Unshakeable Spirit

The eighth perfection is Determination, the capacity to set a direction in our life and pursue it with courage and patience despite obstacles to its attainment. It is the unshakeable spirit in us that calls us to stick to our course; the kind of determination the Buddha had on the night of his enlightenment, when he vowed not to arise from his seat until he came to see the cause of suffering in his own heart and in the world, and come to freedom from it.

In sitting, when you feel sad, restless or in great pain in your life, make the determination to sit and open to it with compassion; for however long is possible, with underlying determination. When you marshal that spirit, you discover that you can create or nourish that capacity.

And it is a particularly helpful quality when there is difficulty in our lives. Having the determination to stay the course, like the Buddha, we trust in the freedom that is the fruit of practice and develop true strength. To meditate, to practice, at such times is like pouring soothing balm onto the ache of the heart. The great forces of greed, hatred, fear and ignorance in us can be met by the equally great courage of our heart.
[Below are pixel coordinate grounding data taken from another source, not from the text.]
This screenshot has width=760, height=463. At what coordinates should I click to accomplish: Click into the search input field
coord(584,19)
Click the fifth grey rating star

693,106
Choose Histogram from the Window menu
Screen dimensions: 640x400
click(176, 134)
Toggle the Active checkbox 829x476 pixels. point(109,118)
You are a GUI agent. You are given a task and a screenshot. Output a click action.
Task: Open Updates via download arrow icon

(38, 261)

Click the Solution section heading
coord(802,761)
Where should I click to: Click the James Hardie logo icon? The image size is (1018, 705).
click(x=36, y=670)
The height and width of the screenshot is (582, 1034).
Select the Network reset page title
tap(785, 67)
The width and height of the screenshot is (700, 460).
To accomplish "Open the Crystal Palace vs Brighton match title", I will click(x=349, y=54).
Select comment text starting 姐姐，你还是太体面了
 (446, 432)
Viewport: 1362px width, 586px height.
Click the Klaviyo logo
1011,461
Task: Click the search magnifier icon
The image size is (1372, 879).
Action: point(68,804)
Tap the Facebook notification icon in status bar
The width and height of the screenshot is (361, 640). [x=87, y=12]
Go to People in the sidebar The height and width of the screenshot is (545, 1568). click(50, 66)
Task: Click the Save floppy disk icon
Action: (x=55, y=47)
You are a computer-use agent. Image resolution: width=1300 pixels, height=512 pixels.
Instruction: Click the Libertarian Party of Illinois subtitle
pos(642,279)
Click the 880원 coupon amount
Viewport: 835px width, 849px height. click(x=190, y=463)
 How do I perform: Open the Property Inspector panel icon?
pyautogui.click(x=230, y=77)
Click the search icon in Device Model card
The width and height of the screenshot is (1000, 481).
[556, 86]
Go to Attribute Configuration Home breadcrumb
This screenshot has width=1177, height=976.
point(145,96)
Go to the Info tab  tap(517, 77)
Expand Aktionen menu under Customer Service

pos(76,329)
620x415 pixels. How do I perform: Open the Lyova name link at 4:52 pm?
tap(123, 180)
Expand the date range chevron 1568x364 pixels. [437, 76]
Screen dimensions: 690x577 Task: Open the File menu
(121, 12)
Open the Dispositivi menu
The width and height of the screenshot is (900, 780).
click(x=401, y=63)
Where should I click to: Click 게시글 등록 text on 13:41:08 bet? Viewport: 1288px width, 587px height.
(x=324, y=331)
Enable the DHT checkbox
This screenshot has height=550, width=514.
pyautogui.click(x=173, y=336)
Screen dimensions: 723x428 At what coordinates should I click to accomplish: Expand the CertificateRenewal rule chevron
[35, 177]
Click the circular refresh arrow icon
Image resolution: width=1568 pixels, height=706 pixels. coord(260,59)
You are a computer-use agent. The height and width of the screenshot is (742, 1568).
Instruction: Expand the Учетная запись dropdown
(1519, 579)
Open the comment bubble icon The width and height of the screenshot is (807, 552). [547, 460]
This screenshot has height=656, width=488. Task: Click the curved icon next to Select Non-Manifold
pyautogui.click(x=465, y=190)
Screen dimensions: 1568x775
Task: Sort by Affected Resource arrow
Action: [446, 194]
Determination is transformative–in meditation, in our relationships, our creative endeavors, in all of life. It is always here. It is no place else and at no other time. It is always now.

Seeing Turthfully

The seventh parami or “perfection” of a Buddha, is truthfulness. The perfections are all grounded in truth. Every moment of mindfulness is a moment of truthfulness, of direct knowing. Direct and clear, true understanding is a relief. It is the revelation of how reality is without the constant inner chatter of the mind convincing us that self protection and self absorption are our primary causes and blocking the truth of our interconnectedness with all life.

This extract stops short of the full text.